En attendant V.


V. arrivée hier repartira demain. Entre temps nous nous sommes croisés, hier rendez-vous cour carrée, crachin breton par dessus (il y a derrière nous des parois de verre et un podium en toc, des gens inconnus attendent sur tapis rouge encostumés). Nous mangeons ensemble le temps de s’échanger des dingue de se retrouver ici. C’est vrai. Ce n’est pas le décor, panorama habituel de nos rencontres. Elle me parle de ses trucs en cours, je lui parle des miens. Entre deux heures au coin du Louvre (la rue, le bâtiment), non pas rattraper le temps perdu (nous n’en avons pas vraiment perdu, où qu’on puisse être) mais plutôt faire semblant de se rappeler l’un à l’autre, alors même qu’on sait, c’est faux, on reste en contact, par ce biais ou un autre, on ne se perd pas de vue. Je remonte au bureau (l’impression de vide qui s’en dégage : se dire qu’au fond tout, ici, est inutile, que la vraie vie est ailleurs), lui dis on se retrouve même endroit même Louvre quatre heures plus tard. Parenthèse.

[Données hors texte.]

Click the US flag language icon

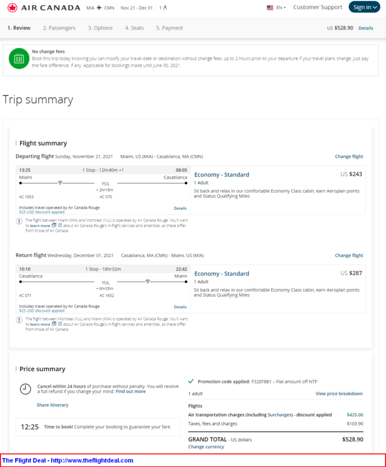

Nous partageons un train, le soir, pour rejoindre Y. : V. dormira chez nous. Elle me montre les livres qu’elle a achetés, je lui montre ceux que je traverse actuellement. Je ne sais plus trop de quoi nous parlons, mais la nuit tombe, la casse fuse et l’heure passe. Arrivé sur le palier, première rencontre entre H. et V. (je dis : H.V. / V. H.), puis nous passons la soirée ensemble, puis nous parlons de nos trucs respectifs à nouveau, mais plus détaillés cette fois.

Réveil sec du lendemain : il fait trop tôt trop vite. Les sonneries de réveil se relancent. Nous partons ensemble à nouveau, de retour vers Paris. Arrivé Châtelet, faire marche arrière ou presque. Une heure durant je me suis dis que non, franchement, aller bosser aujourd’hui et ne pas profiter de l’occasion, passer une journée parisienne avec V., il commence à faire beau pratiquement, ce serait rater quelque chose.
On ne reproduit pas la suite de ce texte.